Still, word of the pending pandemic worked its way out of Wuhan. On December 31st, the Wuhan Municipal Health Commission informed the World Health Organization. That same day, Chinese national television reported on a strange pneumonia in Wuhan and on January 8th, interviewed a Chinese doctor who pronounced it a new coronavirus. On 10th January, China’s CDC posted the genome sequencing online, giving a copy to the WHO the following day. Still, as of 14 January, local officials could not (or would not) confirm that there was human to human transfer. But in less than a week, China’s Health Commission’s research team sent to Wuhan confirmed that there was human-to-human transfer. Moreover, on January 21st, the Communist Party’s Central Political and Legal Commission, the ultimate authority for maintaining social order, warned online that anyone who concealed new cases would “be nailed on the pillar of shame for eternity.” Two days later, Wuhan and all of Hubei Province were shut down and on 24 January, Chinese researchers, under supervision of the Chinese CDC, shared what they knew about the virus in a report in the prestigious British medical journal, Lancet. Given China’s tendency to secrecy and administrative lethargy, the speed was not too bad.

And what happened in the US? On January 1st, Robert Redfield, head of America’s CDC, was told of the virus by the head of China’s CDC, and two days later, Secretary of Health and Human Services (HSS), Azar, informed the US National Security Council. We now know through the Washington Post that word of the virus was included in President Trump’s daily briefing from early January. On 15 January, the US embassy in China issued a health alert for Wuhan. On January 18th, Azar, in a phone conversation, failed to get Mr. Trump to focus on the virus; the president was more worried about the vaping crisis which had catapulted onto the television news.
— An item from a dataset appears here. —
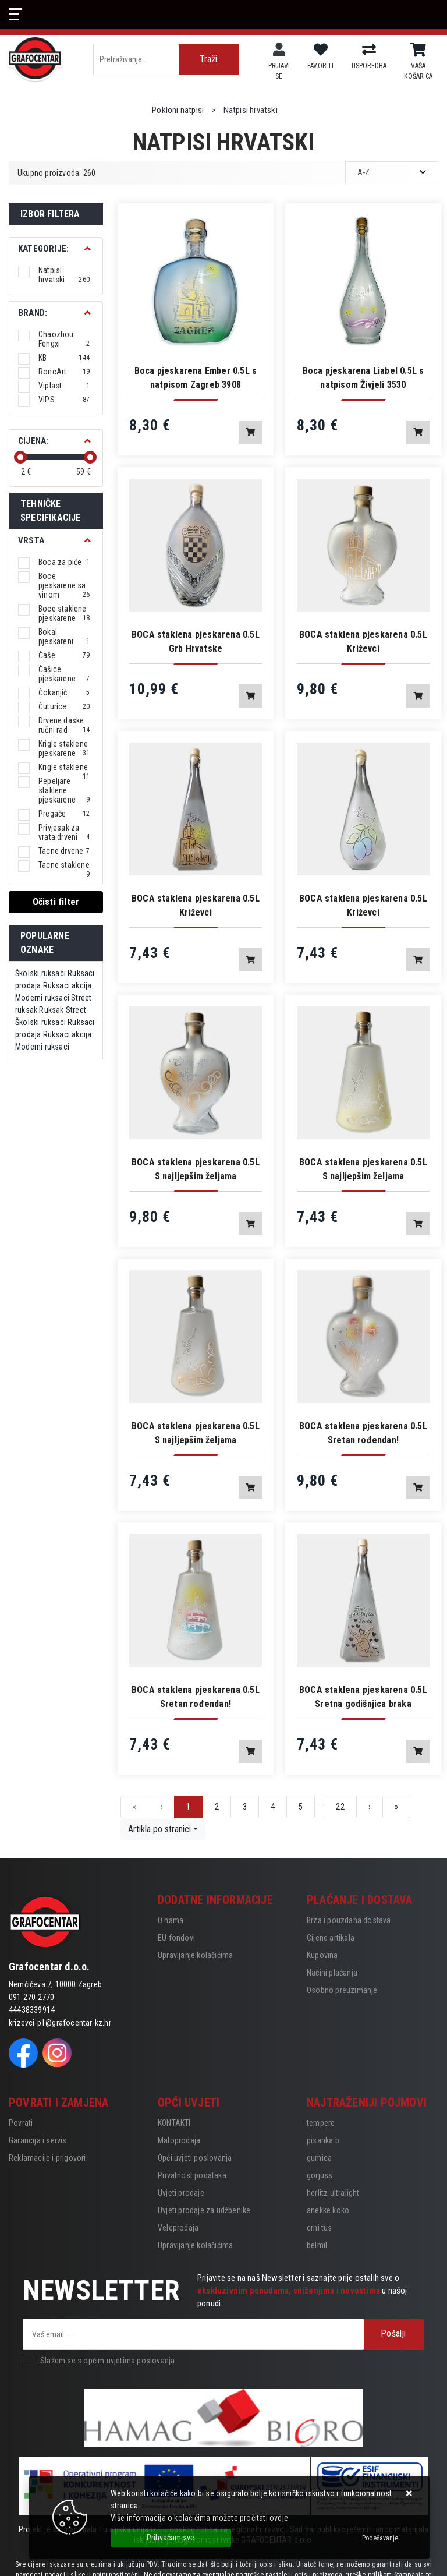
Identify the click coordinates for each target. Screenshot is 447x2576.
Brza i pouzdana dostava (349, 1920)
At the end of January, Assistant to the President Peter Navarro warned in a memo that “The lack of immune protection or an existing cure or vaccine would leave Americans defenceless in the case of a full-blown coronavirus outbreak on U.S. soil.” Furthermore, “This lack of protection elevates the risk of the coronavirus evolving into a full-blown pandemic, imperilling the lives of millions of Americans.” President Trump says he did not read that report, but he must have known its contents, and if he didn’t, he must be judged on running a White House where his closest advisors fear giving him bad news.

Still, what did he do between the Navarro report and March 16th, when he locked down America? He behaved like a local Chinese official and denied, denied and denied, believing that highlighting the problem could trigger an economic panic that would imperil his political future. On February 14, he assured America that the virus would disappear by itself; on February 24, he had the virus “very much under control,” and on February 27, he predicted the virus would disappear “like a miracle.” The one point which he says demonstrates his wisdom, his decisiveness and his prescience,  the decision on 29 January to shut down the flow of Chinese and European citizens to the US, still allowed 45,000 Americans citizens and green card holders to come back to China without putting them in quarantine after they arrived. And now we know that as of late January, while the official count of virus carriers was under a dozen, perhaps as many as 25,000 Americans were infected.
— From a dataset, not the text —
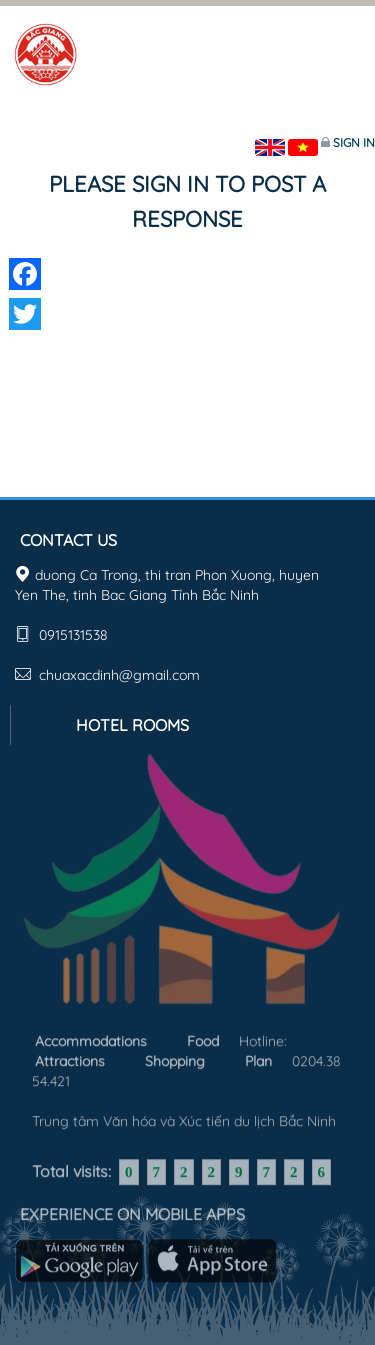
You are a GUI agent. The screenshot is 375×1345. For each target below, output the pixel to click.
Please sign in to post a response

Yes, local Chinese officials suppressed information about the virus from leaders in Beijing and outdated national security regulations forbade them to publicize the threat to the nation. Leaders in Beijing dragged their feet, but local officials were still denying any human-to-human transfer on January 14th.  Still, after its own investigation team found out on January 20th that the virus was contagious, the Chinese leadership shut down a province of 56 million people.

But other facts are also clear. The president was informed that a crisis was coming, but he didn’t act. Hopefully enough Americans will recognize that he failed in his responsibility to them, and that, for the good of the world, they replace him this fall as president of the United States.

 

David Zweig is Professor Emeritus, The Hong Kong University of Science and Technology and Director of Transnational China Consulting Limited.